Products on FDA’s drug shortage list are exempt from this new statute unless the product has been on the list for more than six continuous months or FDA determines that the supply of the product will help alleviate or prevent a shortage.

To bring an action under the statute, a product developer must take certain statutorily enumerated steps to request the reference product, which, in the case of products covered by a Risk Evaluation and Mitigation Strategy (REMS) with Elements to Assure Safe Use (ETASU), include obtaining authorization from FDA for the acquisition of the reference product. If the product developer does bring an action for failure to provide a reference product, there are certain affirmative defenses available to the License Holder, which must be proven by a preponderance of evidence.

If the product developer prevails in litigation, it is entitled to a court order directing the License Holder to provide, without delay, sufficient quantities of the applicable product on commercially reasonable, market-based terms, plus reasonable attorney fees and costs. Additionally, the law allows the court to award the product developer an amount “sufficient to deter” the License Holder from refusing to provide sufficient product quantities on commercially reasonable, market-based terms if the court finds, by a preponderance of the evidence, that the License Holder did not have a legitimate business justification to delay providing the product or failed to comply with the court’s order.
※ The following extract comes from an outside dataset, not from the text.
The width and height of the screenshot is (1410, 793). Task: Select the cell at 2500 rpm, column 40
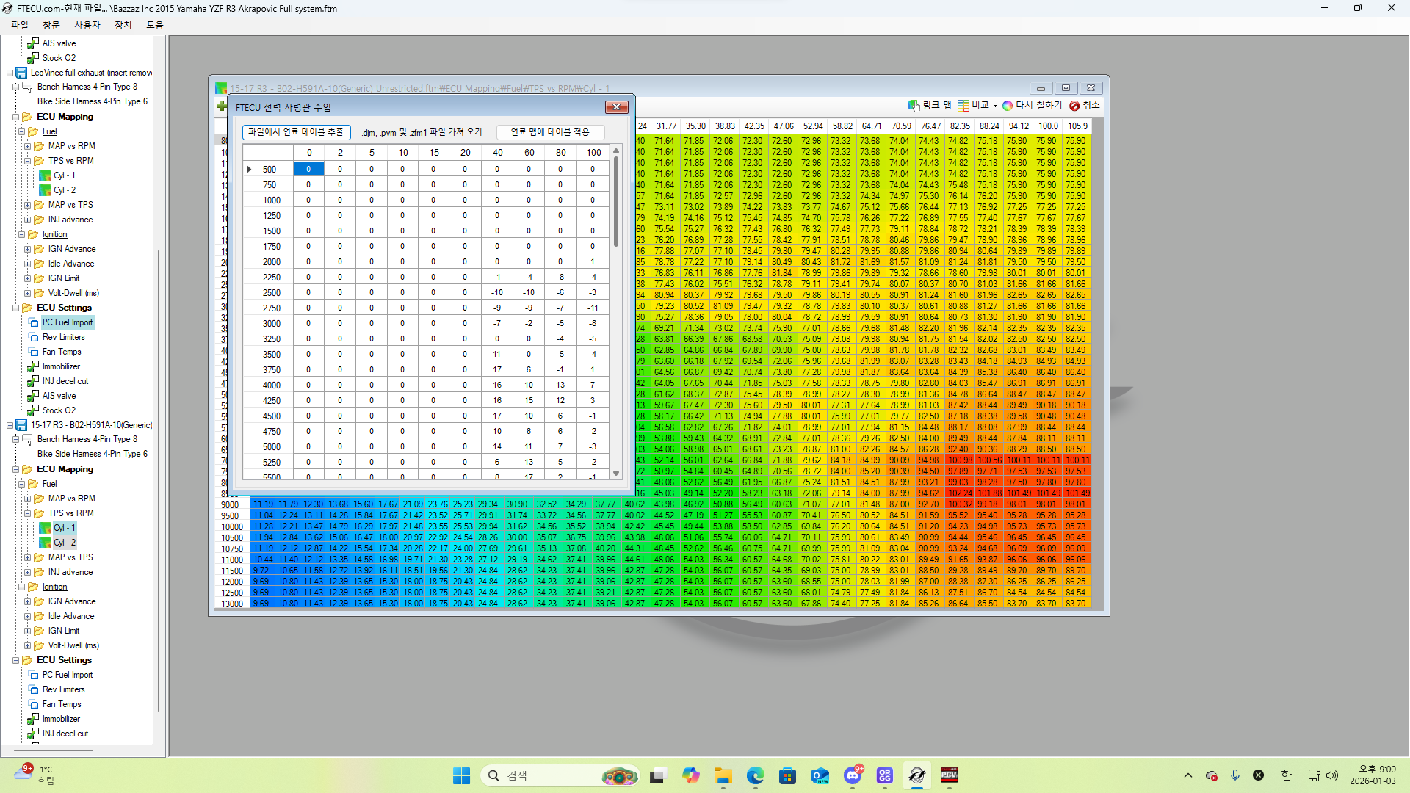(497, 292)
The statute is one more step taken by Congress and the administration to attempt to slow the rise of drug prices by increasing marketplace competition. While the statute’s effects are yet to be seen, NDA and BLA holders should take particular note of the law’s provisions, and especially requirements around the timing of responding to a request for product, given the vague statutory authorization for courts to impose penalties on companies that do not have a legitimate business justification for delaying the provision of product.